Evaluating the feasibility of a real world pharmacovigilance study (OPTIMISE:MS).

BACKGROUND: Clinical trial populations do not fully reflect routine practice. The power of routinely collected data to inform clinical practice is increasingly recognised. METHODS: The OPTIMISE:MS pharmacovigilance study is a prospective, pragmatic observational study, conducted across 13 UK MS centres. Data were collected at the time of routine clinical visits. The first participant was recruited on 24th May 2019; data were extracted on 11th November 2021. RESULTS: 2112 participants were included (median age 44.0 years; 1570 (72%) female; 1981 (94%) relapsing-remitting MS). 639 (30%) were untreated at study entry, 205 (10%) taking interferon beta/copaxone, 1004 (47%) second/third generation DMT first line and 264 (13%) had escalated from a platform DMT. 342 clinical events were reported, of which 108 infections. There was an increased risk of adverse events in people taking second/third generation DMT (RR 3.45, 95%CI 1.57-7.60, p<0.01 vs no DMT). Unadjusted Poisson regression demonstrated increased incident adverse events in people taking natalizumab (IRR 5.28, 95%CI 1.41-19.74, p<0.05), ocrelizumab (IRR 3.24, 95%CI 1.22-8.62, p<0.05), and GA biosimilar (Brabio) (IRR 4.89, 95%CI 1.31-18.21, p<0.05) vs no DMT. CONCLUSIONS: Routinely collected healthcare data can be used to evaluate DMT safety in people with MS. These data highlight the potential of pragmatic studies to guide understanding of risks and benefits associated with DMT.

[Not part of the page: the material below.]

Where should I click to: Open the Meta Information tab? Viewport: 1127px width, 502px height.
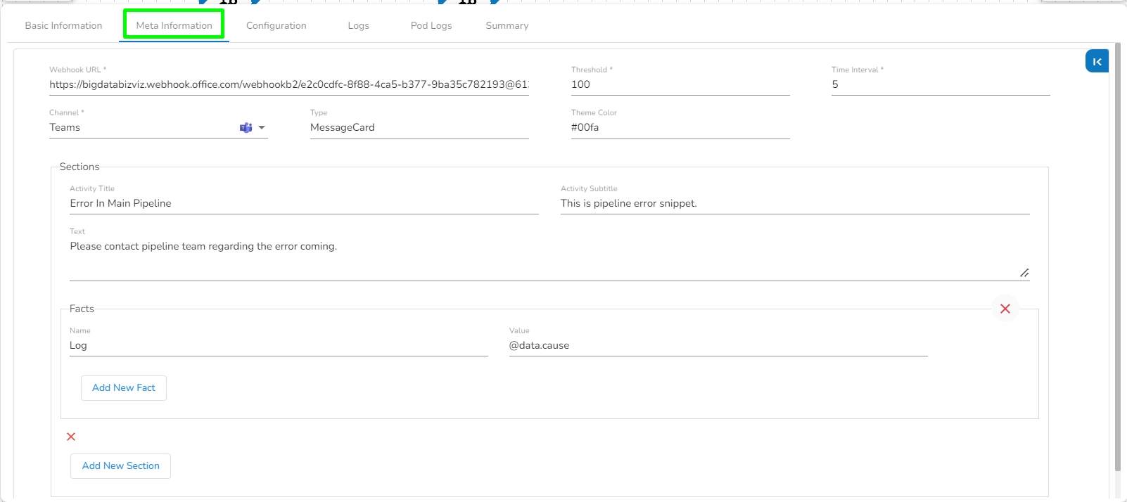coord(174,25)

OPTIMISE: MS study protocol: a pragmatic, prospective observational study to address the need for, and challenges with, real world pharmacovigilance in multiple sclerosis.

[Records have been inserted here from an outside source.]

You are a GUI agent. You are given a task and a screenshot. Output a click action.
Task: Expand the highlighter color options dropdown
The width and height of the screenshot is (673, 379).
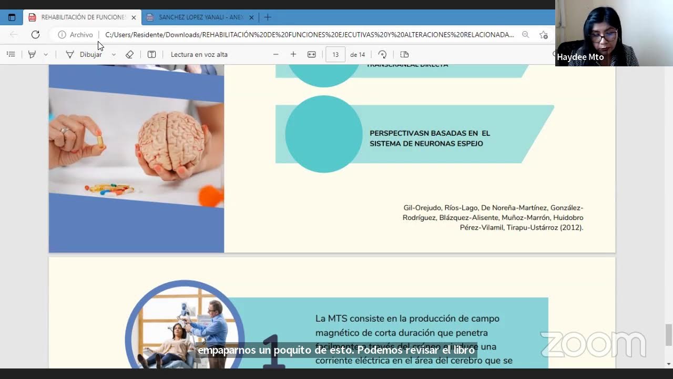[46, 54]
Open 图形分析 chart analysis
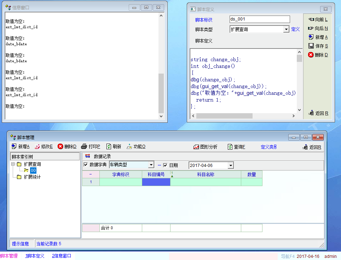The image size is (341, 260). [x=196, y=147]
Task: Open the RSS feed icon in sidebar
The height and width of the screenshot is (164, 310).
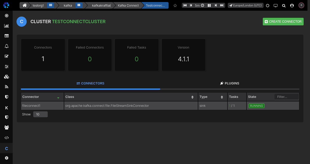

INTRODUCTION: The power of 'real world' data to improve our understanding of the clinical aspects of multiple sclerosis (MS) is starting to be realised. Disease modifying therapy (DMT) use across the UK is driven by national prescribing guidelines. As such, the UK provides an ideal country in which to gather MS outcomes data. A rigorously conducted observational study with a focus on pharmacovigilance has the potential to provide important data to inform clinicians and patients while testing the reliability of estimates from pivotal trials when applied to patients in the UK. METHODS AND ANALYSIS: The primary aim of this study is to characterise the incidence and compare the risk of serious adverse events in people with MS treated with DMTs. The OPTIMISE:MS database enables electronic data capture and secure data transfer. Selected clinical data, clinical histories and patient-reported outcomes are collected in a harmonised fashion across sites at the time of routine clinical visits. The first patient was recruited to the study on 24 May 2019. As of January 2021, 1615 individuals have baseline data recorded; follow-up data are being captured and will be reported in due course. ETHICS AND DISSEMINATION: This study has ethical permission (London City and East; Ref 19/LO/0064). Potential concerns around data storage and sharing are mitigated by the separation of identifiable data from all other clinical data, and limiting access to any identifiable data. The results of this study will be disseminated via publication. Participants provide consent for anonymised data to be shared for further research use, further enhancing the value of the study.